ミレニアム ドラゴン・タトゥーの女 : 映画評論・批評
2010年1月19日更新
2010年1月16日よりシネマライズほかにてロードショー
女性主人公の造形が抜群な傑作サスペンス
この映画は文句なしに面白い。プロローグとなる事件の捜査途中で、その背後にある本当の事件の全貌が見えてくるというサスペンスの構造自体がゾクゾクするほどスリリングだ。上映時間が2時間半もあったのかと、見終わって気づいたほど引き込まれていた。探偵役のキャラクターも豊かだ。プロローグの事件、40年前に16歳の姪が失踪した事件の真相解明を大富豪に頼まれるのが、硬派のジャーナリスト・ミカエル。
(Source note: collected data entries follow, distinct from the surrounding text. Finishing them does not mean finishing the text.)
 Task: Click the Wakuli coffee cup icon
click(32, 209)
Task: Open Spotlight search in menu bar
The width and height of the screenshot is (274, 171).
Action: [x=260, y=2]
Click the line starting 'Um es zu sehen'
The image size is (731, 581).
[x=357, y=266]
悪徳実業家を告発する記事が名誉毀損で有罪になり、金銭的にも仕事上でも追いつめられている。そしてミカエルの助手を務めることになるのが、ドラゴン・タトゥーの女リスベットだ。
全身の刺青、革ジャンにジーンズ、鼻ピアスと限りなく不良に近い外見。寡黙で孤独で過去は謎、誰にも心を開かない野性の狼だが、ハッキングの天才で映像記憶能力に優れた凄腕調査員だ。事実、彼女が調査に加わってから事件がどんどん進展する。その頭の良さにも感服だが、心底惚れるのは強さ。邪(よこしま)でスケベな後見人にいたぶられた彼女が、自分の体を囮に彼を徹底的に叩きのめす辺りで、この人凄い!カッコいい!素敵!と、ハートを鷲づかみにされてしまった。自分から誘った男でも、コトが済んだらベッドから追い出すクールさにもしびれる。
原作は出版直前に急逝したスティーグ・ラーソンのベストセラー。彼は、スウェーデン社会の背景に、政治の腐敗や経済の混迷などマイナス要因を意識的に散りばめているが、それはマイ・シューバルとペール・バールの「マルティン・ベック」シリーズにも共通する要素。社会批判の眼が優れたサスペンスを書かせると言えるかもしれない。